The deal was agreed in principle July 17…

And just an hour before President Biden announced he would not be seeking a second term, isolated with COVID-19 in his home in Rehoboth Beach, Delaware, he was on the phone with his Slovenian counterpart to secure their side of the deal. A moment of vindication for a president who has always insisted in the importance of the international community.

But Thursday also brought feelings of what could have been: Alexei Navalny, who had been imprisoned in a Russian work colony, was also considered as part of this prisoner swap had he not passed away in February.

((VO KARA-MURZA))

Then there is our friend, the only freed man we have yet to discuss: Vladimir Kara-Murza.

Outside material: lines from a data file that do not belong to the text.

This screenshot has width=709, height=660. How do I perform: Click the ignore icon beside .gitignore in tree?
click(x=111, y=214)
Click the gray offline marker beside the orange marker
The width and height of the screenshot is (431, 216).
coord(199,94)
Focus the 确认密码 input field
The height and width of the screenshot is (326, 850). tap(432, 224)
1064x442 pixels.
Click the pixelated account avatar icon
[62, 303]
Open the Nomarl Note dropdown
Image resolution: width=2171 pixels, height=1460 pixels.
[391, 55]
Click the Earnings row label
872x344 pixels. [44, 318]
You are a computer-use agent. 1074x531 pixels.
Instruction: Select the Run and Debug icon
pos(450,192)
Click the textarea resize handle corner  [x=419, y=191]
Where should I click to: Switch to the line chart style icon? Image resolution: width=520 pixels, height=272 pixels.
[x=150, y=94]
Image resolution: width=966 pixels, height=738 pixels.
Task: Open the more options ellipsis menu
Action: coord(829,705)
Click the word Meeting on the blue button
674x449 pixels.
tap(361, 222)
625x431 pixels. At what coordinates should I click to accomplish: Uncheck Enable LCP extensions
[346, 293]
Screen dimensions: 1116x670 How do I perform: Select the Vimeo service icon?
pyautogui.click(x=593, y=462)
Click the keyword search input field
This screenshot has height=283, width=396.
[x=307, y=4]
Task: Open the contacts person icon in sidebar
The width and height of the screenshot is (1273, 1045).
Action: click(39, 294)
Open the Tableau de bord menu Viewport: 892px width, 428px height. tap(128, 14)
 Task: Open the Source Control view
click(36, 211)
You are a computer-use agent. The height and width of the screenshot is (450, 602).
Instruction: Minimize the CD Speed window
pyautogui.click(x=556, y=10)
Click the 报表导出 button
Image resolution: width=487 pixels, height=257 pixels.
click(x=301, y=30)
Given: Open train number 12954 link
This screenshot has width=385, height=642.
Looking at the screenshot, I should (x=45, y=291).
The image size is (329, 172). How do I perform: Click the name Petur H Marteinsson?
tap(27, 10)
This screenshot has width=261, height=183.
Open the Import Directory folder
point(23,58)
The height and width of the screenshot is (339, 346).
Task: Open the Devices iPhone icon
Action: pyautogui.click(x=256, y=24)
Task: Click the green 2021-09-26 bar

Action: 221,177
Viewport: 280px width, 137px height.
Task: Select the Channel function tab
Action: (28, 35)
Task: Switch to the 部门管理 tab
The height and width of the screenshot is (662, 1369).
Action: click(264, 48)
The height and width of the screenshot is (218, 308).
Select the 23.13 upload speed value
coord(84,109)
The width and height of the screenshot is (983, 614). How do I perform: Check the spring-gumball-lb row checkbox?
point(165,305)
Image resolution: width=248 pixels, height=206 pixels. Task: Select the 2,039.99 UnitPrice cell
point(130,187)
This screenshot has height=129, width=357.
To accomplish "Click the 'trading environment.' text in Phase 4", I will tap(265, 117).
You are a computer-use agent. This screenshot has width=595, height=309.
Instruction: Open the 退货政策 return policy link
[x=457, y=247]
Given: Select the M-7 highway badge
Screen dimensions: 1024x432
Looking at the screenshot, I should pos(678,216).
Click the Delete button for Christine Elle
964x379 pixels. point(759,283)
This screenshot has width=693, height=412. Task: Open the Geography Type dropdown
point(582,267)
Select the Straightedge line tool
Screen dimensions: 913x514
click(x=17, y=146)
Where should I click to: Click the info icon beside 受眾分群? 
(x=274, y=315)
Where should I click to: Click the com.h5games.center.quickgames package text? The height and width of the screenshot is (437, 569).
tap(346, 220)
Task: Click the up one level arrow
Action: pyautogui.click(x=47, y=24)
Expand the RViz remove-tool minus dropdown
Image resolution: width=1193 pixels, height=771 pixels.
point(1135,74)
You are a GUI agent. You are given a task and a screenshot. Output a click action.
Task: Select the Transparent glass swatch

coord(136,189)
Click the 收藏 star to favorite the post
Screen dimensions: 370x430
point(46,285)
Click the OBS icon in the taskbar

Kara-Murza, now a Pulitzer-prize winning columnist for articles he penned from Russian prison, was arrested for giving speeches against Putin’s war in Ukraine. Even before that, Russian authorities had poisoned him TWICE, but he survived. He is now receiving medical care in Germany.

I spoke with Vladimir the day before he was arrested – before he had yet to return to Russia. Even then, he knew what he had to face:

((SOT)) ALI: Are you worried about speaking out against the Russian government and against this war and invasion from Russia?

//

VKM: we all know the price. We all know the cost. But we also know that there are millions of people in Russia, who categorically oppose Putin’s regime and everything it’s doing both in terms of domestic repression and in terms of external aggression. We know that there are many people in Russia who want our country to be a normal, more democratic European state. I think it'd be very demoralizing if those of us who are sort of the public faces of the pro-democracy and the opposition movement would all just leave the country. I do not know condemn anybody. It's certainly a personal decision, but if you're asking about me, I'm a Russian politician. Russia is my country. Russia is my home, and this is where I have to be.

ALI: I'm worried for you, my friend. You have been a source of my information for many, many years, so I'll worry on your behalf.

X

 In the days leading up to his April 2022 arrest in Russia, before his conversation with me, Vladimir Kara-Murza had dinner with another friend of our show and our next guest, Bill Browder, who *begged* him not to return to Russia. He tried to appeal to Vladimir’s sense of duty: he argued if Vladimir was put in prison, the people would be deprived of his anti-Putin message. He told Browder,

“Bill, sometimes symbols are more important.”

But Vladimir Kara-Murza is no longer a symbol. Kara-Murza is, finally, a free man.